Faster way Unique words frequency in NLTK


My dataframe has 2.3M rows. I am trying to get top 100 frequent words from this. I do not want punctuations, verbs, digits and ('a','the','an') I am using following query in python but takes forever to get results. Is there a quicker way to do it?

    import re
    import nltk
    # Download NLTK data if you haven't already
    nltk.download('punkt')
    nltk.download('averaged_perceptron_tagger')

    vectorizer = CountVectorizer()
    X = vectorizer.fit_transform(df['Comments_Final'])
    unique_words = sorted(vectorizer.get_feature_names())
    def count_words_without_punctuation_and_verbs(text):
        words = re.findall(r'\b\w+\b', text.lower())
        # Use NLTK to tag words and exclude verbs (VB* tags) and digits (CD tags)
        tagged_words = nltk.pos_tag(words)
        filtered_words = [word for word, pos in tagged_words if not pos.startswith('VB') and 
                          not pos == 'CD']
        return len(filtered_words)
   # Create a dictionary to store word frequencies
   word_frequencies = {}
   for word in unique_words:
   count = df['Comments_Final'].apply(count_words_without_punctuation_and_verbs).sum()
   word_frequencies[word] = count

   # Sort the words by frequency in descending order
   sorted_words = sorted(word_frequencies.items(), key=lambda x: x[1], reverse=True)

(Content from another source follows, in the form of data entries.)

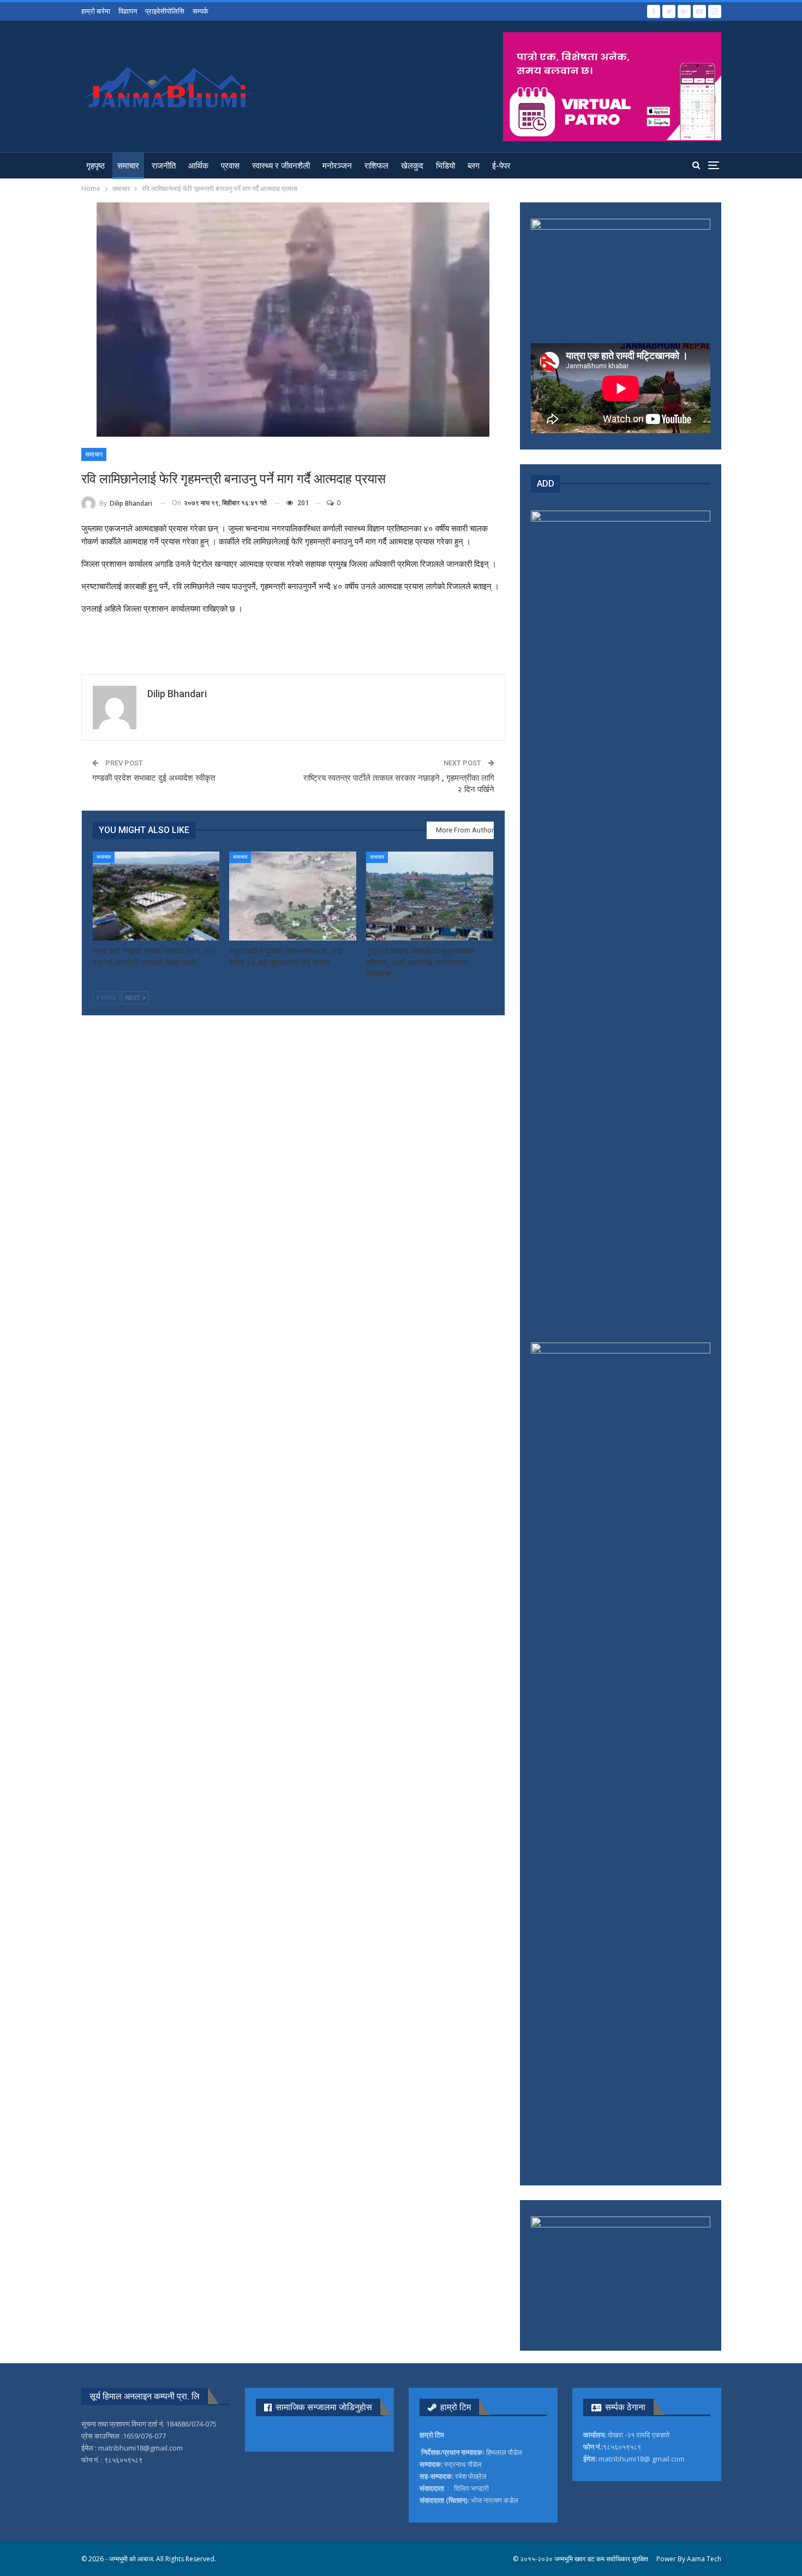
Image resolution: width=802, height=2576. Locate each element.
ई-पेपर (501, 166)
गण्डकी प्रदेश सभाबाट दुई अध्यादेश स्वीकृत (153, 778)
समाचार (128, 166)
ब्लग (474, 166)
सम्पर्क (200, 11)
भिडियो (445, 166)
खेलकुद (412, 166)
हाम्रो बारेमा (95, 11)
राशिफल (376, 166)
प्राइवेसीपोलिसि (164, 11)
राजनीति (164, 166)
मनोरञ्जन (337, 166)
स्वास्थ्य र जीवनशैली (281, 166)
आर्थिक (198, 166)
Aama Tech (704, 2558)
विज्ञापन (127, 11)
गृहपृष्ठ (95, 166)
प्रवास (230, 166)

   # Print the top 100 words
   for word, frequency in sorted_words[:100]:
   print(f"{word}: {frequency}")
    

Solution

  • Yes, there is a faster way. If you clean up your code a bit, you'll find it to be faster.

    1. def count_words_without_punctuation_and_verbs(text)

    Note how you call the above function later via for loop:

    for word in unique_words:
       count = df['Comments_Final'].apply(count_words_without_punctuation_and_verbs).sum()
       word_frequencies[word] = count
    

    The call to count_words_without_punctuation_and_verbs() in each iteration means that you are redundantly tokenizing/tagging the entire DataFrame every iteration, which is obviously super inefficient.

    1. return len(filtered_words)

    This is also redundant. CountVectorizer can produce this number as you use it to obtain your filtered words.

    1. Mini-sidebar

    Remember that you don't always need to use NLTK. For example, isdigit() is generally faster than NLTK's CD for cardinal numbers.